Mildred and Dick also became the first hikers to complete a "flip-flop" transit of the Appalachian Trail. They initially walked north to the Susquehanna River at Harrisburg, Pennsylvania, then traveled to Mt. Katahdin in Maine and walked south to the point at which they had left the trail. On the way back they made a small 165 mile detour to the Canadian border along the northern half of the Long Trail in Vermont. They then returned to central Vermont to complete their journey south on the AT.
For many years there was confusion about Mildred's identity. In most of the early histories of the Appalachian Trail she was listed as Mildred Lamb and it was assumed that she and Dick were a married couple. Society was more restrictive in 1952 and the idea of an unmarried man and woman hiking alone in the woods for months on end would have been scandalous. To avoid any problems, the pair would introduce themselves simply as "Dick Lamb and Mil."
There are a few historic documents that are connected with their journey. The only one that still exists that was directly from their hands is a postcard sent by Dick Lamb on August 12, 1952 from Bigelow, Maine to the Appalachian Trail Conference headquarters then in Washington, DC, describing their progress:
Dear Miss Stephenson,
editor of "Appalachian Trailway News," you may be interested
in hearing a few more facts about the first couple (especially the
first woman) to traverse on foot alone the entire 2,050
mile Appalachian Trail in one season of less than 5 months. On April
26 we started from Mt. Oglethorpe and went up to Harrisburg in 2 1/2
months, hiking about 15-20 miles a day and camping out each night.
Then we went by car to Mt. Katahdin, Maine, and walked already 200
miles of the wild northern half of the Trail, back toward Penna.,
where we expect to be by October 1. This trip is a healthful experience
in simple, natural living.
Adventurously, two more hikers of the 'A.T.,'
Dick Lamb & Mildred
(p.s. - We have kept in touch with Earl Shaffer.)
Click on Post Card Image
to see larger version.
(Courtesy Appalachian Trail Conference archives)

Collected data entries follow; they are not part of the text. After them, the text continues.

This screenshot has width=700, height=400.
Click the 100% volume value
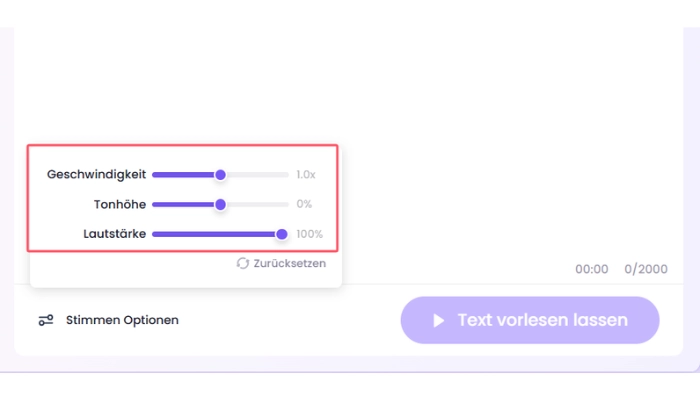[309, 234]
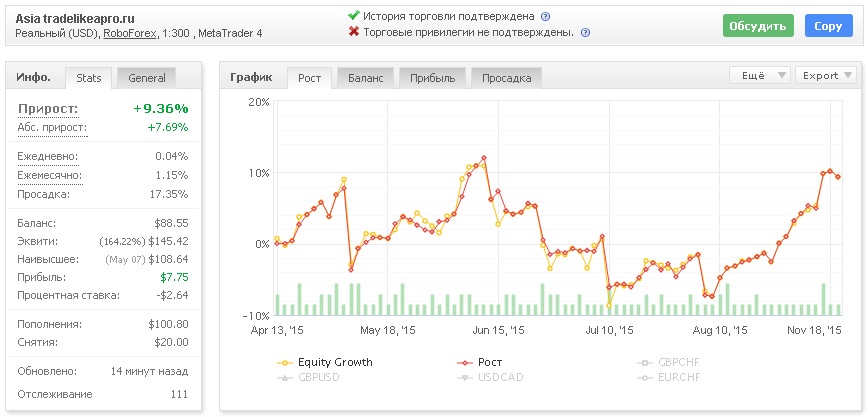
Task: Click the red cross not-verified icon
Action: (x=353, y=32)
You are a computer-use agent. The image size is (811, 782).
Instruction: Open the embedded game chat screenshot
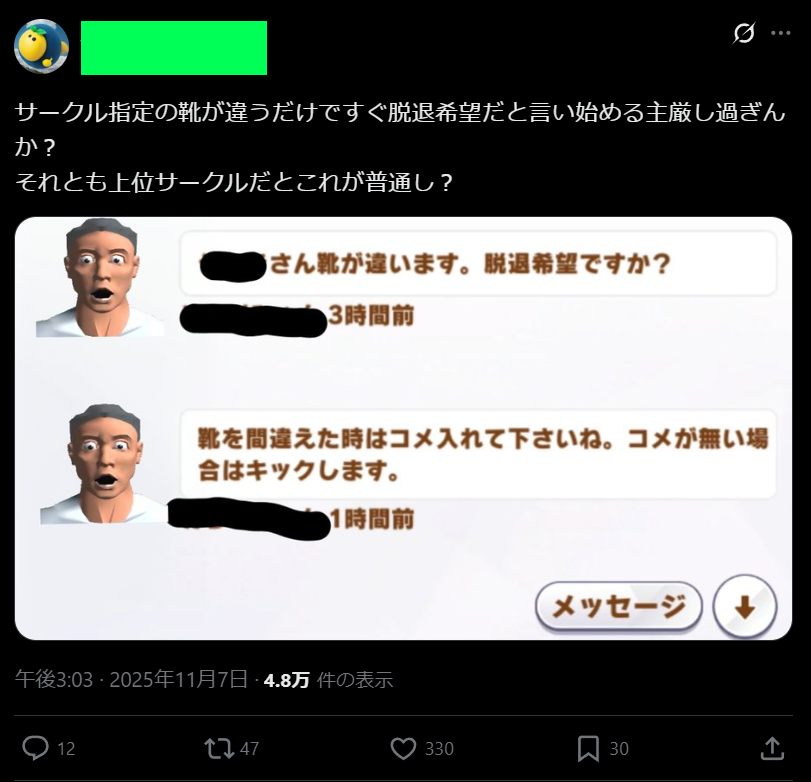[403, 428]
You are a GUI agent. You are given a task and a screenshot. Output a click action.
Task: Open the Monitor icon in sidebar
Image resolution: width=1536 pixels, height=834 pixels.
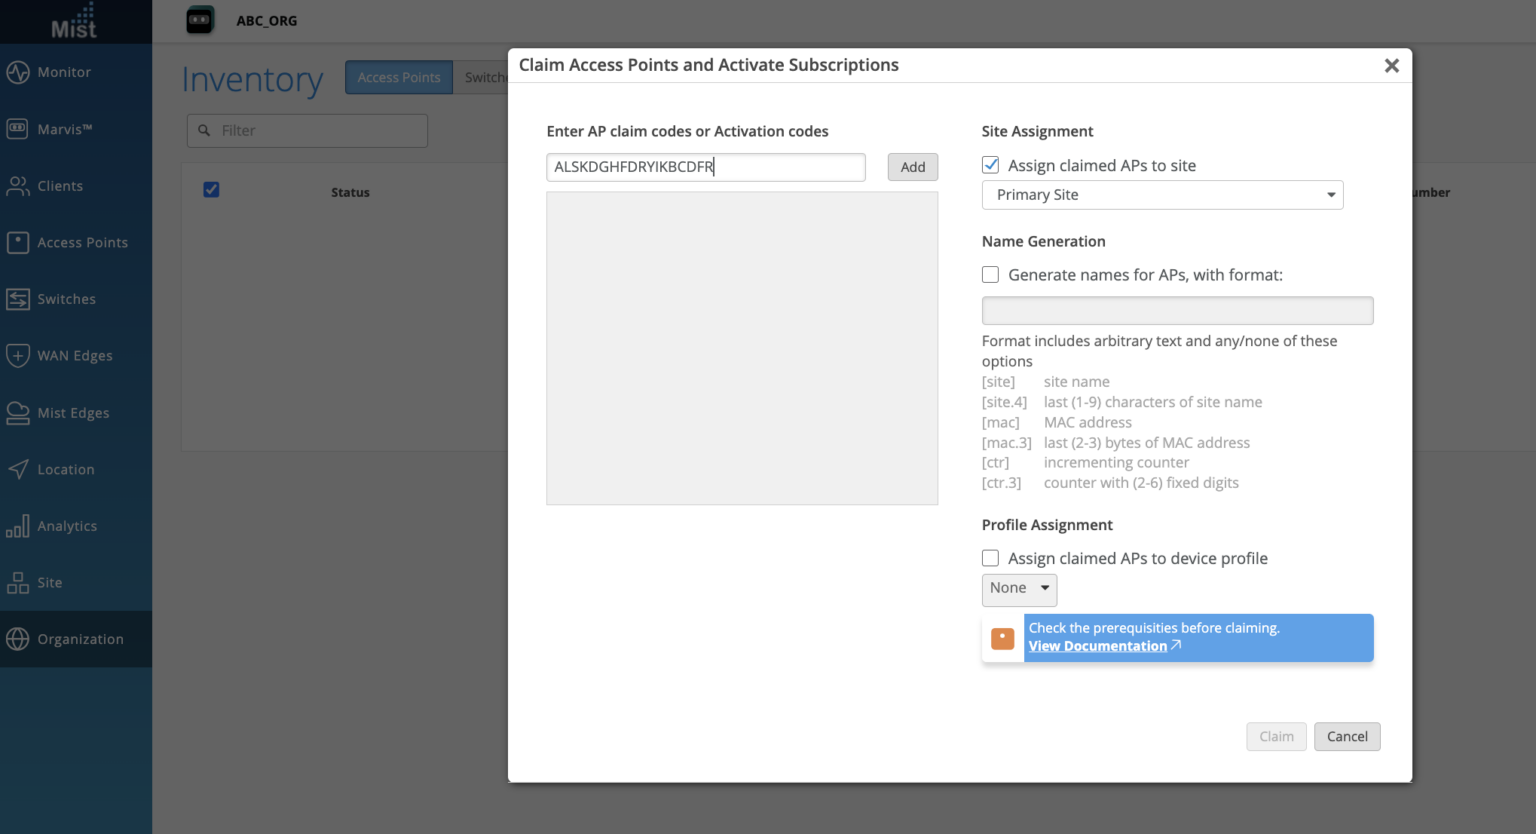click(x=18, y=72)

We know from Earl Shaffer that Peace Pilgrim was corresponding with him during the hike. In his book, The Appalachian Trail: Calling Me Back to the Hills, written after his third thru-hike of the trail in 1998 at the age of 79, Earl writes, "Mildred sent me a series of postcards written so finely that the contents could have filled an ordinary letter. After ending the trip, she visited me at home." Unfortunately the postcards did not make it into the Earl Shaffer collection at the Smithsonian and appear to be lost.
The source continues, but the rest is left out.